A raffle prize helped Avgust Berthold to become one of Slovenia’s best-known photographers of all time. During his relatively brief career, he managed to elevate Slovenian photography into an art form.
Berthold was born in 1880 in a mansion near the town of Škofja Loka. Even though his family belonged to the wealthy, property-owning upper class, Berthold’s childhood was far from idyllic; both of his parents died at a young age.

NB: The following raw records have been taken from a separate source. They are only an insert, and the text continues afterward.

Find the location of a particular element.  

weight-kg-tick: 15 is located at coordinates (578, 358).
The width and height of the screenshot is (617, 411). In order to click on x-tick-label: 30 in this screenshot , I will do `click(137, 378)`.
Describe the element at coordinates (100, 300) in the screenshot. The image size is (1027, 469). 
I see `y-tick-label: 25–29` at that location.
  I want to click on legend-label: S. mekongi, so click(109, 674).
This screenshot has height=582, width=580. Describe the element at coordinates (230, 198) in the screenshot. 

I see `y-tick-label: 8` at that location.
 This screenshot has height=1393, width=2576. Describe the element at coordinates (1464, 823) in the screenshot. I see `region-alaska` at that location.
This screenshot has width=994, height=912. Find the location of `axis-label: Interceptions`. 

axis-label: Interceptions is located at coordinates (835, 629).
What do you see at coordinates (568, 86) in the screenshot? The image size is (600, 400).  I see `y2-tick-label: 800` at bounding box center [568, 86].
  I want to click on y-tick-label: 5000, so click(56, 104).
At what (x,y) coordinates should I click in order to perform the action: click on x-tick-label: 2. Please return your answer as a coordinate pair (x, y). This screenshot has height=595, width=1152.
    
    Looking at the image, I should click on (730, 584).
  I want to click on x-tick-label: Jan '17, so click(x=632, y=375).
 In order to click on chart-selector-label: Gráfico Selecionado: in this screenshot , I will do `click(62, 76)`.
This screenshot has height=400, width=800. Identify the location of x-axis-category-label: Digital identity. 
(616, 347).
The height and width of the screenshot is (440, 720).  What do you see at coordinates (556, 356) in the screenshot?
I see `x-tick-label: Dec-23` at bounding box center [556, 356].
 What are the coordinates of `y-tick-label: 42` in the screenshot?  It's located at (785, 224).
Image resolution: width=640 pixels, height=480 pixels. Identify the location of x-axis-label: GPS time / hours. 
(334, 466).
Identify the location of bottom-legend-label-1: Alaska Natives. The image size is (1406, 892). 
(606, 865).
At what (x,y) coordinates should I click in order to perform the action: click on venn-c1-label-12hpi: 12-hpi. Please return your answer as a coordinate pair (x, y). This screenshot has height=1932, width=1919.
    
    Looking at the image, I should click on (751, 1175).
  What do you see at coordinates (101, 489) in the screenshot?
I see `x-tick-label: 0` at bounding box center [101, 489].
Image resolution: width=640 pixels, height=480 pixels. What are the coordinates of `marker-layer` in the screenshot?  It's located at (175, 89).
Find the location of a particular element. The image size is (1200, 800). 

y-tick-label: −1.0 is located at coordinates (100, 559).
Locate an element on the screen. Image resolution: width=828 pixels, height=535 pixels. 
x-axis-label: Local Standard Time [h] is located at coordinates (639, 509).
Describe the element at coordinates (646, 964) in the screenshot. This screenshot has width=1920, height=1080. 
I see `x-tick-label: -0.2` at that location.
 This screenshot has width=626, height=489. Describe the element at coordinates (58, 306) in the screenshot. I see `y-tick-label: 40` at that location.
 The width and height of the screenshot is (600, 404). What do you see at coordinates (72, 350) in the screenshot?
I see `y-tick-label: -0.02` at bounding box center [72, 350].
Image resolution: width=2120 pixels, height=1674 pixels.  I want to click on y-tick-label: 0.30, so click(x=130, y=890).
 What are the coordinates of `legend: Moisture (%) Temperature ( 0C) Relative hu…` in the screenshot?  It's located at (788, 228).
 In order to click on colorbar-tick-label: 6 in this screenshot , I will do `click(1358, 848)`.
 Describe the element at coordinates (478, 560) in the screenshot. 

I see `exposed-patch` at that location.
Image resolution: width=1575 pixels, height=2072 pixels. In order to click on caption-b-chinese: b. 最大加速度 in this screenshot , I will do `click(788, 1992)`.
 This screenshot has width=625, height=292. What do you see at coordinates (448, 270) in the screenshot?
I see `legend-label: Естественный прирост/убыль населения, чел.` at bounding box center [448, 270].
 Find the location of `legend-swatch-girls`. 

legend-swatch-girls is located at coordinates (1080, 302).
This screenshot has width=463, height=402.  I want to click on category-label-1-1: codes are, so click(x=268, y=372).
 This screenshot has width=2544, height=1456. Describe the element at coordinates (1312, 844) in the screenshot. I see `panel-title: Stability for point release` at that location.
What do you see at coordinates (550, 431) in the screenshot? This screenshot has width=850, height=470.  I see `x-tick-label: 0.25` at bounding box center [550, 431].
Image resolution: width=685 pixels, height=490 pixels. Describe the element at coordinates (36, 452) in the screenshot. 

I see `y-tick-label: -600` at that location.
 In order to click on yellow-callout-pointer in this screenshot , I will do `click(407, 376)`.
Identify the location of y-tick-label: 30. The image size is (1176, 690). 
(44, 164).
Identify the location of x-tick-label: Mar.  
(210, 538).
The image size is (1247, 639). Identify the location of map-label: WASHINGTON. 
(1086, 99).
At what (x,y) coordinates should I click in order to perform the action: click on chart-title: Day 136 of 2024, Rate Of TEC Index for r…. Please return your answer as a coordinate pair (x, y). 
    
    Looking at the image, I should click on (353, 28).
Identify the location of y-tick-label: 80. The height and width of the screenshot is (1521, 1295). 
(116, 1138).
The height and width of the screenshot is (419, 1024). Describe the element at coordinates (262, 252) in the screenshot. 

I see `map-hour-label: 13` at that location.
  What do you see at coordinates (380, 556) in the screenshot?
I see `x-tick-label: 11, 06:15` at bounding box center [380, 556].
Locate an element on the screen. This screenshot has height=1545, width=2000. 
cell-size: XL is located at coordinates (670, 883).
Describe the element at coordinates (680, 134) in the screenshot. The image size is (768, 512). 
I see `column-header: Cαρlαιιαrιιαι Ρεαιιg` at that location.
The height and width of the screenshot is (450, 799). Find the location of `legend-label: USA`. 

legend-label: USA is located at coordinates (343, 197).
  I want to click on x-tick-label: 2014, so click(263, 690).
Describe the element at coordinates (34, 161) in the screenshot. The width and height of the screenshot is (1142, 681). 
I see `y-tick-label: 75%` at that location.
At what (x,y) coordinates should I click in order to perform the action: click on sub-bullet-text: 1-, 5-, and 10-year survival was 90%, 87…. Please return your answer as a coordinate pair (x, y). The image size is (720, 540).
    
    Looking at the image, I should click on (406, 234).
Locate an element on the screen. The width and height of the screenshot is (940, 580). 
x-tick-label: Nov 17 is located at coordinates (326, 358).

As an adolescent, Berthold developed a passion for the arts. He befriended the famed painter Rihard Jakopič and even attended Anton Ažbe’s famous art school, which the Slovenian artist had established in Munich. Throughout his youth, Berthold had acquired a familiarity with impressionism and a love for photography. The twin passion would go on to shape his later career.
In his early twenties, Berthold caught a lucky break. He – along with a relative-- won the top prize at a raffle and the money allowed him to build a house with a photography studio in 1905. The facility was the most modern in all of the Slovenian lands.
The studio set Berthold on a path of remarkable creativity, and he quickly earned a reputation for artistic photography. His portraits and landscapes were often highly impressionistic. Like the best painters of the era, he managed to capture the changing light through the day and from season to season. One of his photos – of a sower – inspired a famous painting by the Slovenian Impressionist Ivan Grohar. Berthold received a number of important prizes in countries as far away as Belgium and Norway.
An eternal experimenter and tinkerer, Berthold even devised his own X-ray machine. In the days of World War I, when demand for conventional studio photography decreased, Berthold used his machine to diagnose wounded soldiers from the front.
X-ray technology at the time was dangerous. Even though it’s not known if it affected Berthold directly, his health began to decline and he died in 1919 at the age of 39.
Recently, his pioneering work has been rediscovered in Slovenia. An exhibition of his work was followed by a television documentary, which introduced a wide audience to the man who used photography to see what many cannot.